But did it keep Mathematica quiet while it looked?
March 23, 2012 6:15 AM   Subscribe

 
I'm kind of surprised by the attention this is getting on the internets; this was a week 1 homework question in my image processing class about 10 years ago. Not trying to brag, as I wasn't able to do it, but most of the other people in my class could do it! I think most people did it in OpenCV or MatLab, using template matching.
posted by krunk at 6:25 AM on March 23, 2012 [1 favorite]


But what about that last page where Waldo is in a whole mob of Waldo clones and other people in red and white stripes, and the only way to find the real Waldo is because he's missing a shoe?
posted by Faint of Butt at 6:27 AM on March 23, 2012 [5 favorites]


Paging Werner Herzog

It's not a self-link if I posted it on MetaFilter, is it?
posted by Deathalicious at 6:43 AM on March 23, 2012


What krunk said. Sheesh.
posted by erniepan at 6:58 AM on March 23, 2012


Extra points for navigating the drone and delivering the Hellfire missile.
posted by RobotVoodooPower at 7:20 AM on March 23, 2012 [3 favorites]


Easy, he's at the bottom of the ocean now.

No, wait, which one was Waldo again?
posted by Cironian at 9:16 AM on March 23, 2012


yea thats a part of image recognition system. you have taken a step ahead towards expertise if you did that.
posted by johnstendicom at 9:18 AM on March 23, 2012


I think this activates the same part of our brains in terms of "woah, the computer did this amazing thing" that this metafilter thread did. Still makes me happy, thinking of that.
posted by jscott at 12:08 PM on March 23, 2012 [1 favorite]


Being amazed by what the computer managed to do is the story of all computer vision algorithms. There's something really special on doing complicated arithmetic and getting a simple visual result.
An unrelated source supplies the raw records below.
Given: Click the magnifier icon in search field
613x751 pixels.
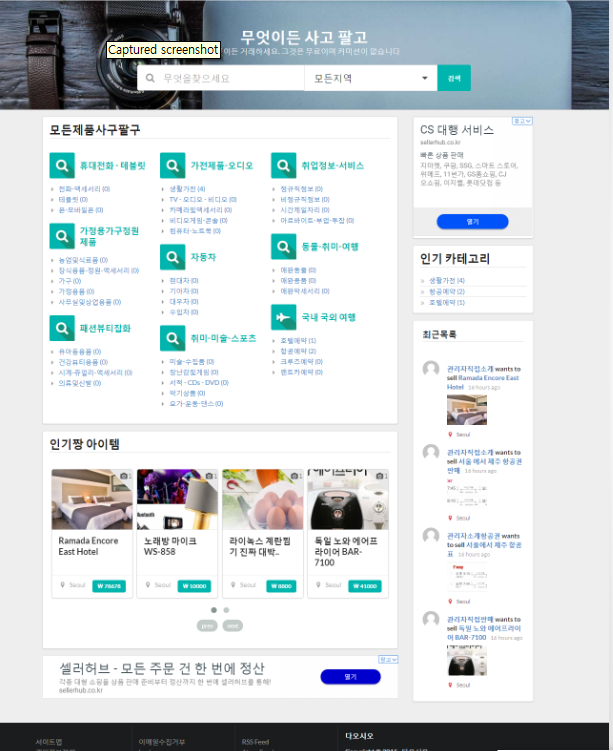Looking at the screenshot, I should (x=151, y=78).
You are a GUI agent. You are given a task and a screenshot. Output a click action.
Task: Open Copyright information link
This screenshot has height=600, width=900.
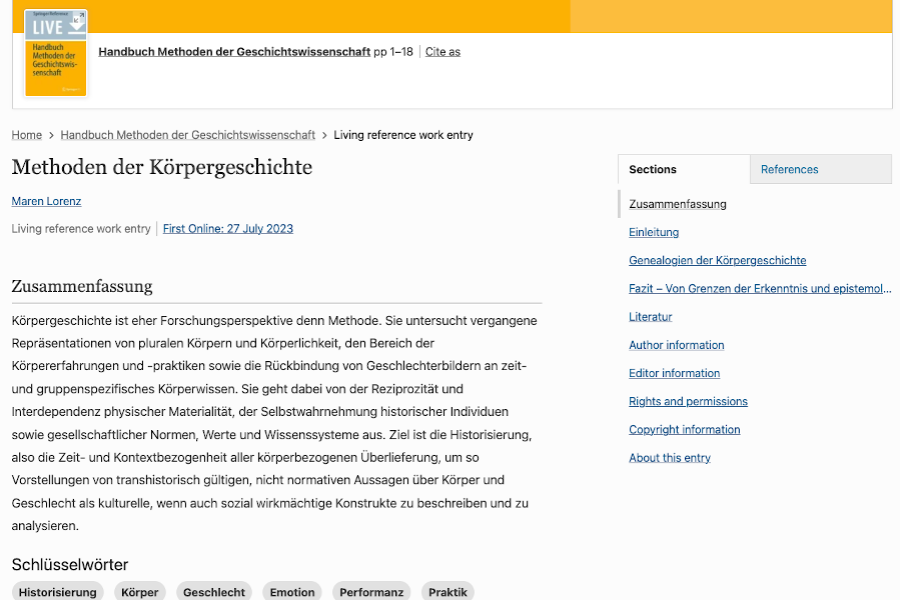pyautogui.click(x=684, y=430)
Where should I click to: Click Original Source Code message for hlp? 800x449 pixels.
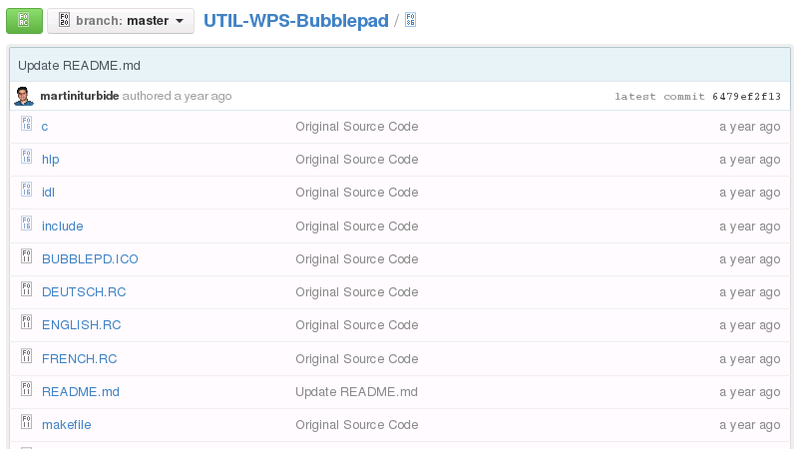(357, 159)
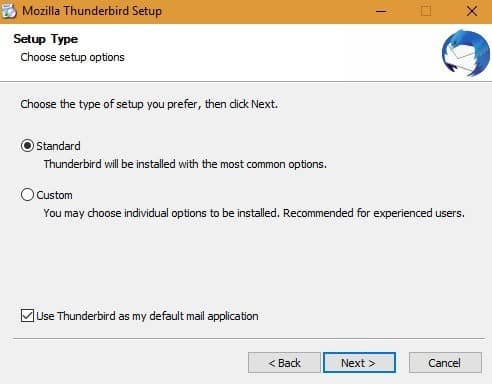Viewport: 492px width, 384px height.
Task: Go to previous step with Back button
Action: pos(284,363)
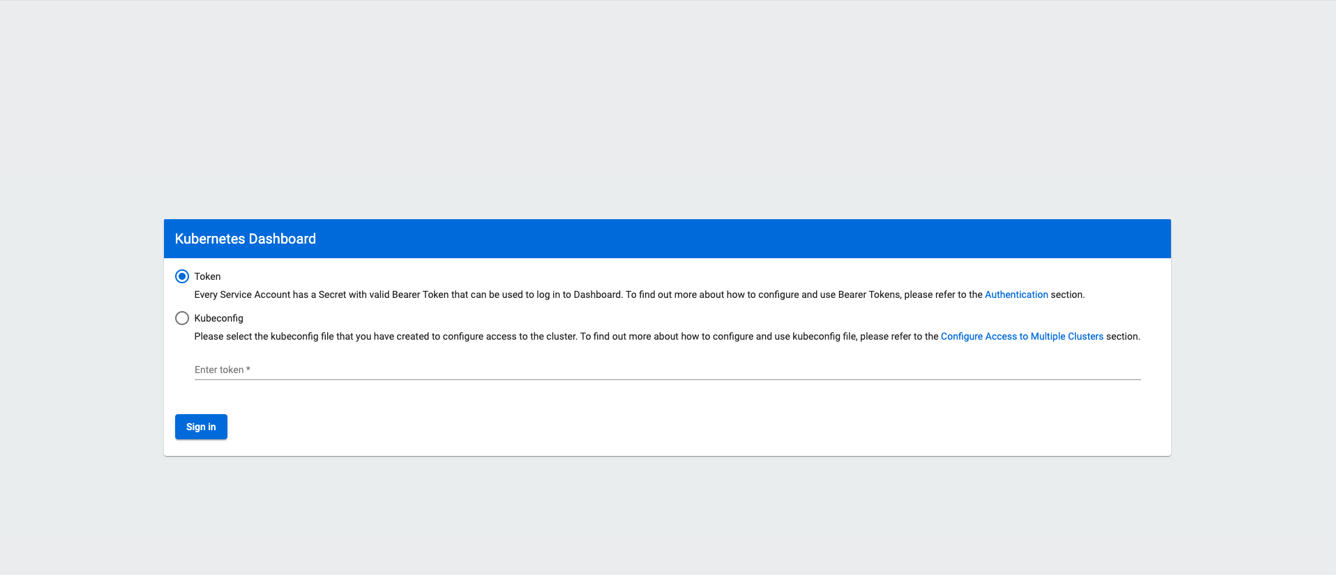Click empty right side of blue header bar
Viewport: 1336px width, 580px height.
pos(900,239)
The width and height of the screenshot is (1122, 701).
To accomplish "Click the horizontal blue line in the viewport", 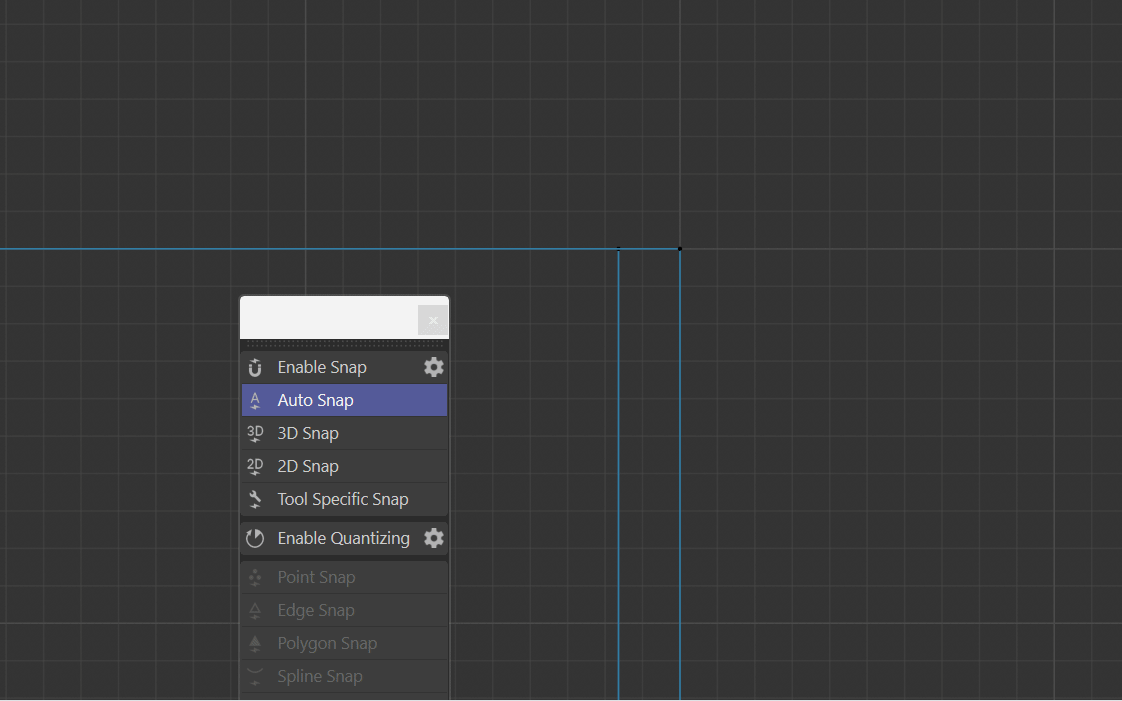I will [300, 249].
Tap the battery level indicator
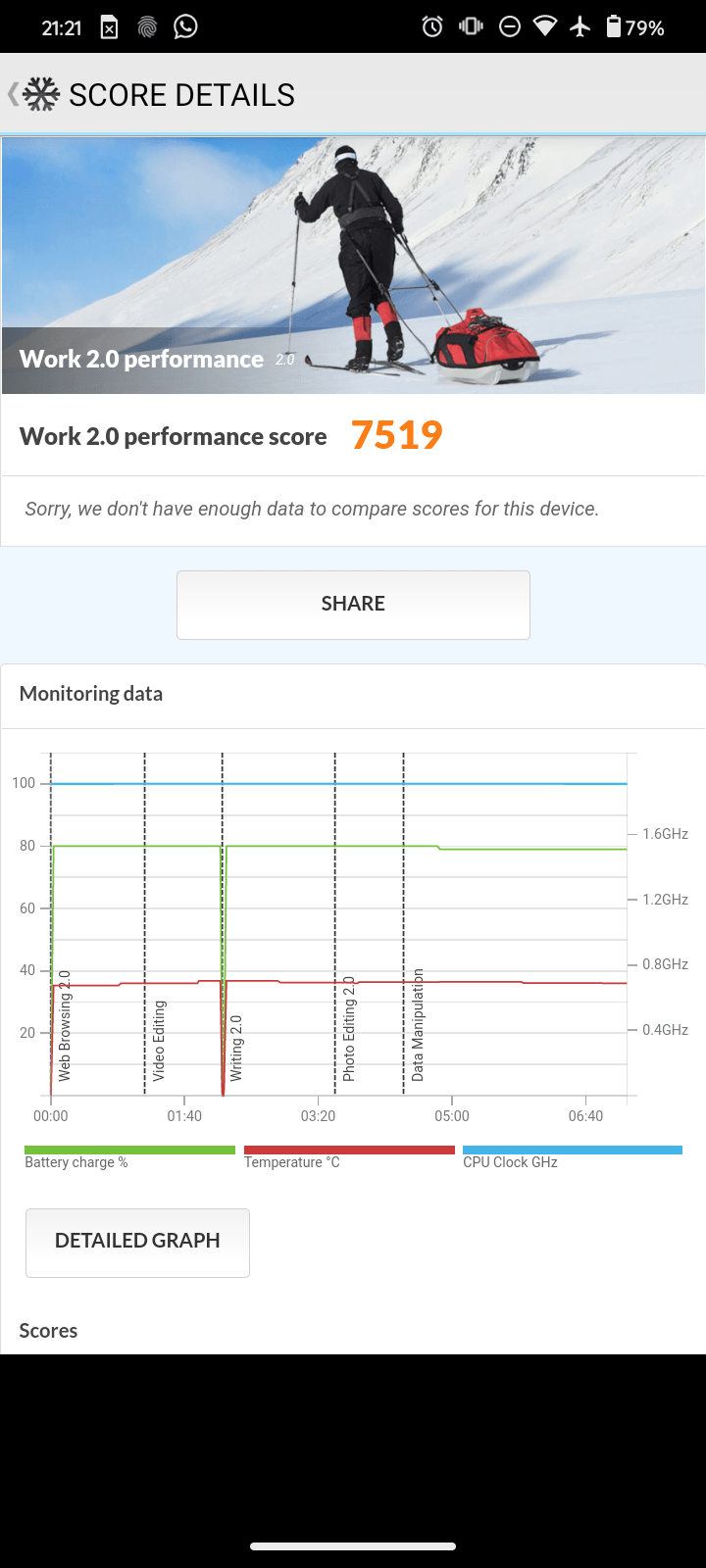Image resolution: width=706 pixels, height=1568 pixels. pyautogui.click(x=634, y=26)
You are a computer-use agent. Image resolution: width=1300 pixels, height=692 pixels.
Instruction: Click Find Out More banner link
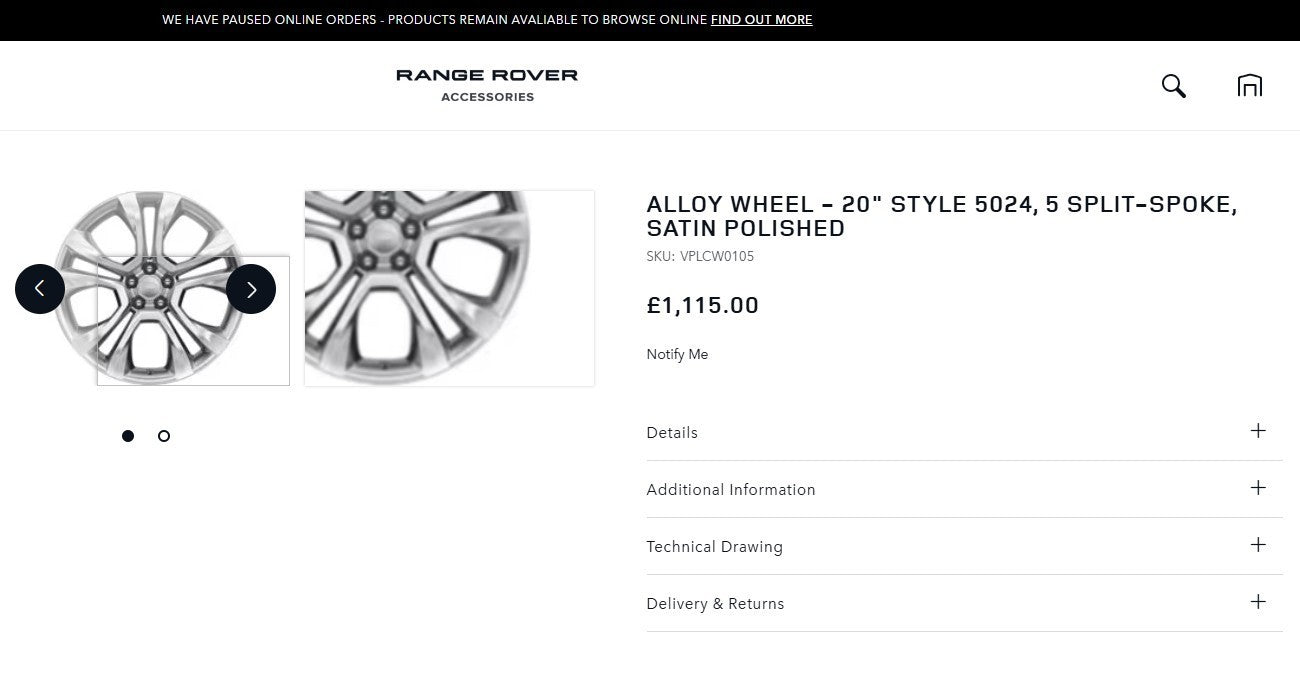click(761, 20)
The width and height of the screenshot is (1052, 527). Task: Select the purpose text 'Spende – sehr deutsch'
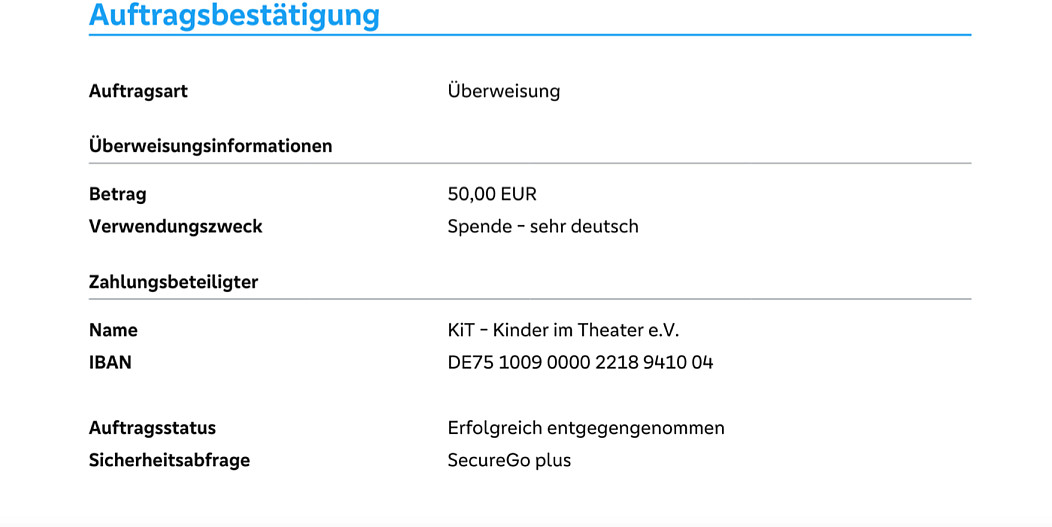[543, 226]
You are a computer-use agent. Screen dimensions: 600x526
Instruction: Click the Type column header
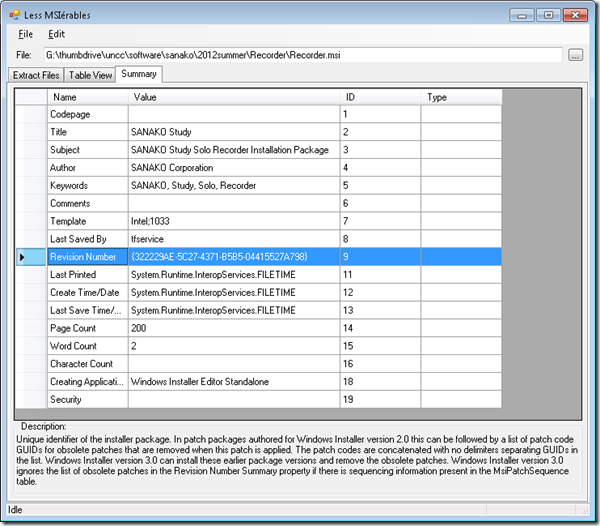pyautogui.click(x=460, y=97)
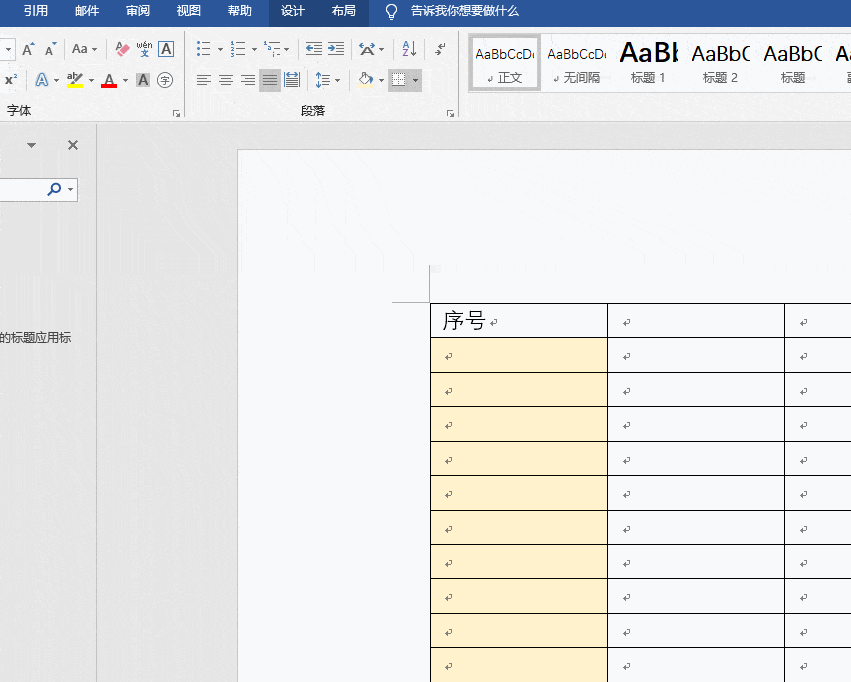Switch to the 布局 ribbon tab
851x682 pixels.
tap(343, 11)
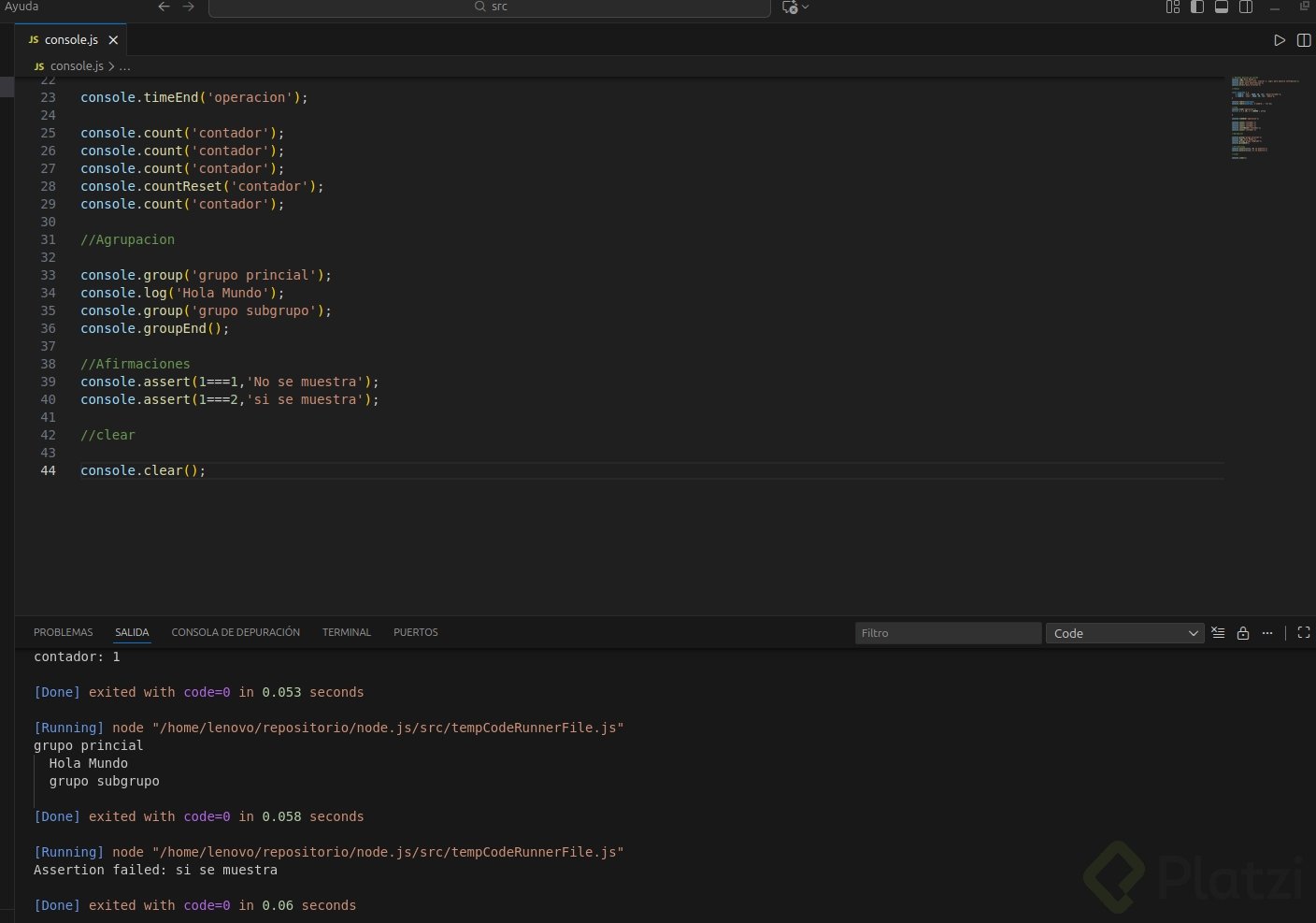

When you're developing a vision algorithm, you usually start with a single image and try to make it work. When it finally does, you can see the computer's answer is obviously correct, and you are inclined to think that the machine has succeeded in doing the same kind of process you did yourself with your brain, and it is a magical feeling.

After that, however, becomes disappointment. There's a huge difference between tuning your method so that you get the correct solution in a single image, and making it work in, say, 90% or 99% of all possible images. As you try to iron out the glitches in your ingenious and increasingly complex method, it becomes excruciatingly clear that the computer is not solving the problem in the same way after all, as it will keep tripping on input images which you yourself can solve without much conscious effort.

Then comes the lure of self-deception. You will start weeding out "outliers" from your data and redefining your problem statement if you can. You feel that you're really close to a good solution, and it's the data that is at fault, not your method. Finally, after careful tuning of all the parameters, you manage to get something that seems to be working for most of your data set. But you're probably still wrong. What you've managed to do is to the method work for the data set you have, but if you try it with other similar data sets, it does not work nearly as well. In machine learning theory, this is called overfitting, and it's very hard to avoid completely.

You fall into disbelief. How is it possible for anyone to learn anything, if it is this hard to make a computer do it well? Is all learning just some form of overfitting, making overly optimistic predictions which will fail catastrophically as the input data set changes just a little bit? You find comfort in reading (or watching) The Black Swan, once more. You're not the only one doing these mistakes, over and over again.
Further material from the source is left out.